From Fulghum: “At first it appeared that paper money might be a convenient, quick solution to the colonies’ financial problems. Unfortunately, the over-production of these currencies and counterfeiting of bills began to erode public confidence in domestic issues. By 1720, bogus money had become a very serious problem in North Carolina.”
It wasn’t until 1734 that NC’s government discontinued the use of handwritten money, and had printers in other colonies print their subsequent notes. Finally, Governor Johnston brought a public printer to the state to handle not only the printing of public notices and records but also currency. It seems counterfeiting remained a problem, as Fulghum notes NC’s assembly passed legislation in 1745 that stated that for the first offence:
“Anyone convicted of forging, altering, or knowingly passing counterfeit bills would publicly stand in the Pillory for the space of two hours, have his ears nailed to the same and cut off.”
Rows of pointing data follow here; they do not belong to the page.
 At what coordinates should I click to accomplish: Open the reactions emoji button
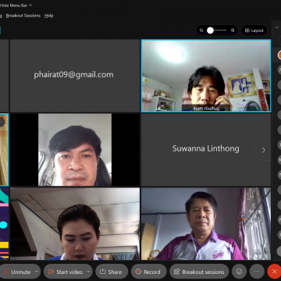click(x=239, y=272)

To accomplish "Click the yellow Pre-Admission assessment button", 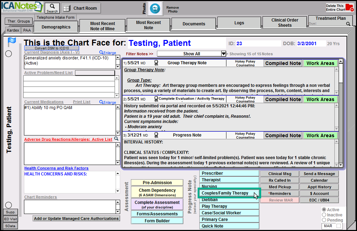I will [157, 183].
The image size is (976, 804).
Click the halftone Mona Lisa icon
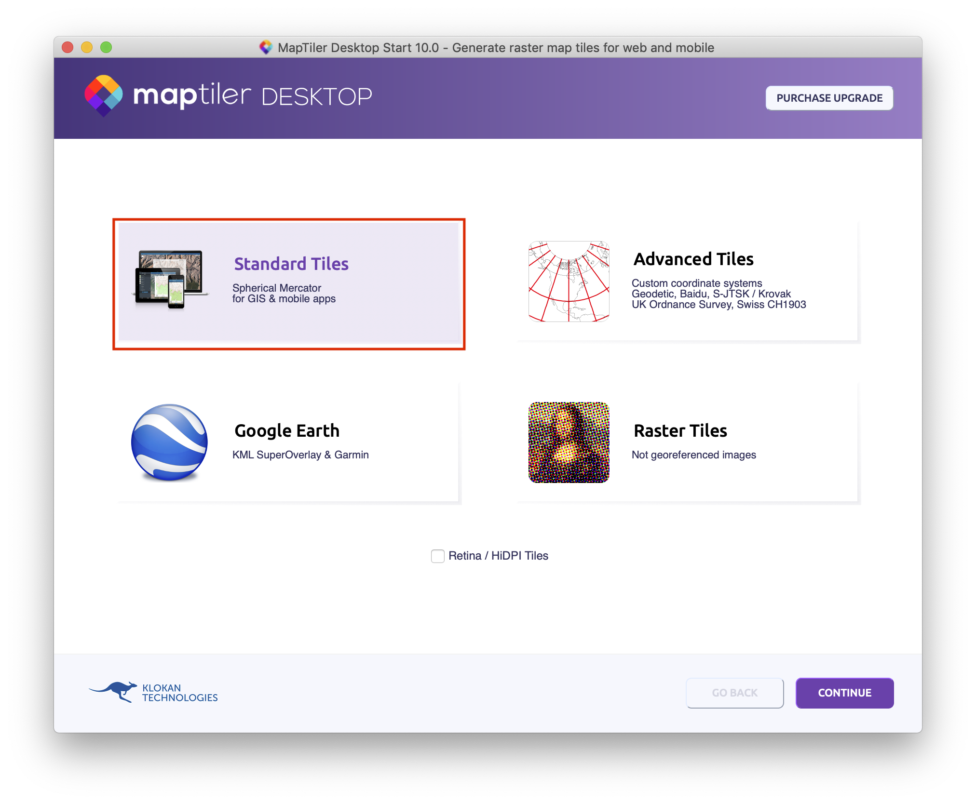(x=569, y=442)
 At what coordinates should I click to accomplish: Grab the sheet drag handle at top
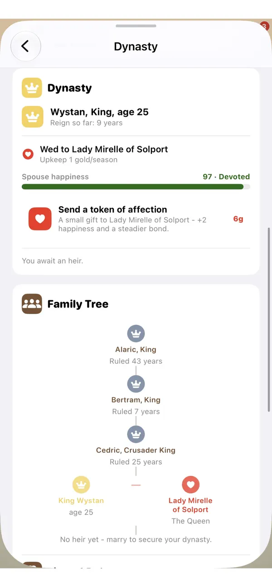(136, 26)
After a second conviction, the offender would be summarily executed “without benefit of Clergy.”
It is not hard to imagine: You own a printing press (one of the few in the colonies at that). You have the plates to make notes. Who is going to know if you make a few extra for you and your family? You can see the temptation.
In the late 1790s, gold was discovered in Cabarrus County and the state entered the beginning of the new minting of gold coins. We also had a gold rush long before California (who knew?). The outbreak of the Civil War had many unexpected consequences, and one them was that the new Confederate States had to produce paper money. Unfortunately, they had very little to back it with. Remember the reoccurring motif in stories set during reconstruction: “Do you have any real money, like gold money?” Confederate paper was worthless. (Of course, now to collectors, it has incredible value. C’est la vie.) However, it was when the Bureau of Engraving and Printing began issuing our currency in 1887 that the fluctuation of paper and ease of counterfeit started to come under control.
Returning to me and this cash thing: I have moved into the land of envelope-method budgeting. It entails labeling envelopes and putting cash inside each to make sure I have things covered and prepared for. Actually, I discovered that when travelling, this really helped: I set a number I was willing to realistically spend each day and made sure each day of my trip had a labeled envelope, with enough cash to cover expenses and some small bills for tips (porters, wait staff, taxis, etc.), to accompany it. Perhaps for the first time in my adult life, I came back from traveling under budget instead of drastically overextended.
Then there is grocery shopping. For years I felt like I needed to get to the point where I wasn’t putting groceries on plastic. That was just like selling my soul to the company store for a loaf of bread. It was a hole I just couldn’t climb out of. There are a lot of items that the bookstore constantly needs (TP, paper towels, light bulbs, milk, sweeteners, plastic ware, garbage bags, cleaners, soaps, ets.) that I grab while I’m at the store and pay for without separating it out for the business account. I just put it all together with Jock and my household needs. Though it raises some eyebrows from the younger cashiers at the grocery store when I start counting out a handful of $20s to pay up, it has been tremendously freeing.
I think there is a light at the end of the tunnel, and the things we can’t afford right now will be put off until we can. I am close to getting my head above water and keeping it there. Cash is private and thorough. Join me in feeling the freedom it affords.